*TRAVAIL DEMANDÉ*
Transcris à l'identique, s'il te plaît, le passage de l'extrait sur l'exploitation sexuelle qui commence aux mots « Dans une collaboration » et se termine après les mots « du SPVM [10]. ».

*EXTRAIT CHOISI*
L’exploitation sexuelle est peu documentée dans la littérature et a conséquemment pour effet de freiner les possibilités d’avancées au niveau de la recherche scientifique et du travail terrain. En regard de ce qui existe, des lacunes sont notées quant aux études, ces dernières exposant plus souvent la dynamique de l’exploitation sexuelle chez les victimes (« l’offre ») et les clients (« la demande ») sans référence au proxénète (« la distribution ») [7]. La médiatisation du phénomène a eu l’effet d’un retentissement auprès des chercheurs et des intervenants qui ont fait avancer les connaissances pratiques et théoriques concernant l’exploitation sexuelle. Du côté de la classe politique, il y a eu la reconnaissance de cette manifestation comme une forme de violence. Comme l’a si bien mentionné la criminologue Karine Damphousse, « Après tant d’années laissées-pour-compte, la problématique, de l’exploitation sexuelle se retrouve enfin au cœur des préoccupations de plusieurs élus, corps policiers et magistrats. » [8] Dans cette même veine, différentes initiatives ont vu le jour pour combler ce manque précédemment nommé. En voici un exemple :

Dans une collaboration intersectorielle, le CAVAC [9] de Montréal a mis en place, en 2016, un projet de cinq ans pour développer un savoir-faire adapté aux particularités de la victimisation propre à l’exploitation sexuelle et de surmonter les obstacles à la prestation de services d’aide. Souhaitant faire naître de nouvelles pratiques adaptées à la réalité de la clientèle, la volonté des participants de ce projet est de donner lieu à une expertise qui se situe au niveau de l’intervention en contexte judiciaire, soit un service d’accompagnement destiné à rendre l’expérience pénale positive. Ce projet qui renforce le processus d’autonomisation de la victime est le fruit d’un modèle de pratique concerté qui prend forme dans un partenariat étroit avec les policiers de l’Équipe de lutte à l’exploitation sexuelle du SPVM [10].

*Items recensés dans un jeu de données*
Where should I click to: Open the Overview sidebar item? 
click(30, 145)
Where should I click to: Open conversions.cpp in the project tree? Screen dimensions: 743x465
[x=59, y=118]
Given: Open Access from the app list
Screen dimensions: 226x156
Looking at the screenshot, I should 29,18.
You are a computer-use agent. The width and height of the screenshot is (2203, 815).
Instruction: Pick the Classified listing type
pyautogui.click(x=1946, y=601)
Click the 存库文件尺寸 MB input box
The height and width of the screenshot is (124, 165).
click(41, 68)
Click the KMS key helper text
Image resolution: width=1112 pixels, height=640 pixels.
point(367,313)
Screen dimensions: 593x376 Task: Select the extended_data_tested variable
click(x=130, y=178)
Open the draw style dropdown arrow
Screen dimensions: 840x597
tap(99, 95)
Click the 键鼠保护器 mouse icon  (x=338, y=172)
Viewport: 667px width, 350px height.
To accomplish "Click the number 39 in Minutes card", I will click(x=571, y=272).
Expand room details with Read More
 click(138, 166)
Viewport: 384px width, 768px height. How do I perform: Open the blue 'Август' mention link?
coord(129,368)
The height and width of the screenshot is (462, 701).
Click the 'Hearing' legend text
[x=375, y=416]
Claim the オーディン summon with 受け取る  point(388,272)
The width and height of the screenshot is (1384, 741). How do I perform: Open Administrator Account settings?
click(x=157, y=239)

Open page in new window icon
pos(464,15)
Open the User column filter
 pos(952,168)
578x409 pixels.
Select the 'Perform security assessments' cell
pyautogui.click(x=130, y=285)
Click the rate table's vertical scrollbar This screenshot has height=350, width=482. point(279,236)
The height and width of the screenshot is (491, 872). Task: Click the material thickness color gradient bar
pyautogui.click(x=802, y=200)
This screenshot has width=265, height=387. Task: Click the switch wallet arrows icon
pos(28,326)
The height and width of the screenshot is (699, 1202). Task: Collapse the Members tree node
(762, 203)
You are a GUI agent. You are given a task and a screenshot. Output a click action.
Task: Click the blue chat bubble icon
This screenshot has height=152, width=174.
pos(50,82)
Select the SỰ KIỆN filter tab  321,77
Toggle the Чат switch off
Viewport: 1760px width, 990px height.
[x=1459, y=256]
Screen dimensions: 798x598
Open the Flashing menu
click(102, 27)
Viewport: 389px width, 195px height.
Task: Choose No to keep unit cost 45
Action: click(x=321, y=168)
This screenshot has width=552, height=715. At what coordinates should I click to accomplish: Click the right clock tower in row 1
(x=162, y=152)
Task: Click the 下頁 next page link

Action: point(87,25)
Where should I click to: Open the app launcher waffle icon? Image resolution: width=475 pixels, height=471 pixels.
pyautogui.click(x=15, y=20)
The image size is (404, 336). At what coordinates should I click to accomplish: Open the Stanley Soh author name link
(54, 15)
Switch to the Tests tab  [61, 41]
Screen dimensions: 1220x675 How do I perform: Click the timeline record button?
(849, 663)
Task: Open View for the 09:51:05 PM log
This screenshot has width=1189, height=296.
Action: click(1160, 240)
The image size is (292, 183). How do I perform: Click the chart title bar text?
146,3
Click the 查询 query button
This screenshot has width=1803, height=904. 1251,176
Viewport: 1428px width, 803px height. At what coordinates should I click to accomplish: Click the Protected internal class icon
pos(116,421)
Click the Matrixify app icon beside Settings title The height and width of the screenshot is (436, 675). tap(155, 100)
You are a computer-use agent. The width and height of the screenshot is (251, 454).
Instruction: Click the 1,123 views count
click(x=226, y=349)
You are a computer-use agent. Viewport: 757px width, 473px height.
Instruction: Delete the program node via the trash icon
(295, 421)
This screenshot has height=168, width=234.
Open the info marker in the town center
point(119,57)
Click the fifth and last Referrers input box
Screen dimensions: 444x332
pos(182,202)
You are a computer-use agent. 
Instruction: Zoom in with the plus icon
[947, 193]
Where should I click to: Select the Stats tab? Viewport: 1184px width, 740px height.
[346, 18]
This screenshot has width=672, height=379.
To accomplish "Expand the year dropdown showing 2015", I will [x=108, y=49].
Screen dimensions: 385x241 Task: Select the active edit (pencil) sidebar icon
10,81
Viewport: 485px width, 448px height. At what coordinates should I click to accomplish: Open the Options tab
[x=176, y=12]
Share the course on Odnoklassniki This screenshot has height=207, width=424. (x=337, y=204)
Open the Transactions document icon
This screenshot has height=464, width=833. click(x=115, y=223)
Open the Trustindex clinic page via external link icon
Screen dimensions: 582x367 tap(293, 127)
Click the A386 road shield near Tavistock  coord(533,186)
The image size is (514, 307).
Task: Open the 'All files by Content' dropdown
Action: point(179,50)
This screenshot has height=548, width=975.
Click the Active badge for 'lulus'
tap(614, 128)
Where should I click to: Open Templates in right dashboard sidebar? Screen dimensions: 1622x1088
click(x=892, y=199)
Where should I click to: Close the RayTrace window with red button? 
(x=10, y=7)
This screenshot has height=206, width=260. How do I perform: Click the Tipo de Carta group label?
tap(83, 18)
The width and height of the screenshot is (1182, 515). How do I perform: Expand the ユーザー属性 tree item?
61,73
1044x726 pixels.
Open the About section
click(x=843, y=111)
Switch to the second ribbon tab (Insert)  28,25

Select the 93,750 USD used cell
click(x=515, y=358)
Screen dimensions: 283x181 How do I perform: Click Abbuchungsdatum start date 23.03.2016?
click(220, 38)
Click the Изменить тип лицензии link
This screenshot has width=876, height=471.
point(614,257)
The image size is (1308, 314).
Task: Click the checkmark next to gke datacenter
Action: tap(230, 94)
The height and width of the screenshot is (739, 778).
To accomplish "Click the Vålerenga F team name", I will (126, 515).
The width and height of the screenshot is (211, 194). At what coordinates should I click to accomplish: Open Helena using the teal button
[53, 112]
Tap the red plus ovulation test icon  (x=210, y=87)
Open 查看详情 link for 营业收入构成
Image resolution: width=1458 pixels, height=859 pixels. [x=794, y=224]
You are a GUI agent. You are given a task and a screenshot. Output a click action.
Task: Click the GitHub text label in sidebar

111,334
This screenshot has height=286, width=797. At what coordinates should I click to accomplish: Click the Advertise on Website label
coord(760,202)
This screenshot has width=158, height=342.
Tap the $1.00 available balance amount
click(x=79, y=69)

*RÉPONSE CORRECTE*
Dans une collaboration intersectorielle, le CAVAC [9] de Montréal a mis en place, en 2016, un projet de cinq ans pour développer un savoir-faire adapté aux particularités de la victimisation propre à l’exploitation sexuelle et de surmonter les obstacles à la prestation de services d’aide. Souhaitant faire naître de nouvelles pratiques adaptées à la réalité de la clientèle, la volonté des participants de ce projet est de donner lieu à une expertise qui se situe au niveau de l’intervention en contexte judiciaire, soit un service d’accompagnement destiné à rendre l’expérience pénale positive. Ce projet qui renforce le processus d’autonomisation de la victime est le fruit d’un modèle de pratique concerté qui prend forme dans un partenariat étroit avec les policiers de l’Équipe de lutte à l’exploitation sexuelle du SPVM [10].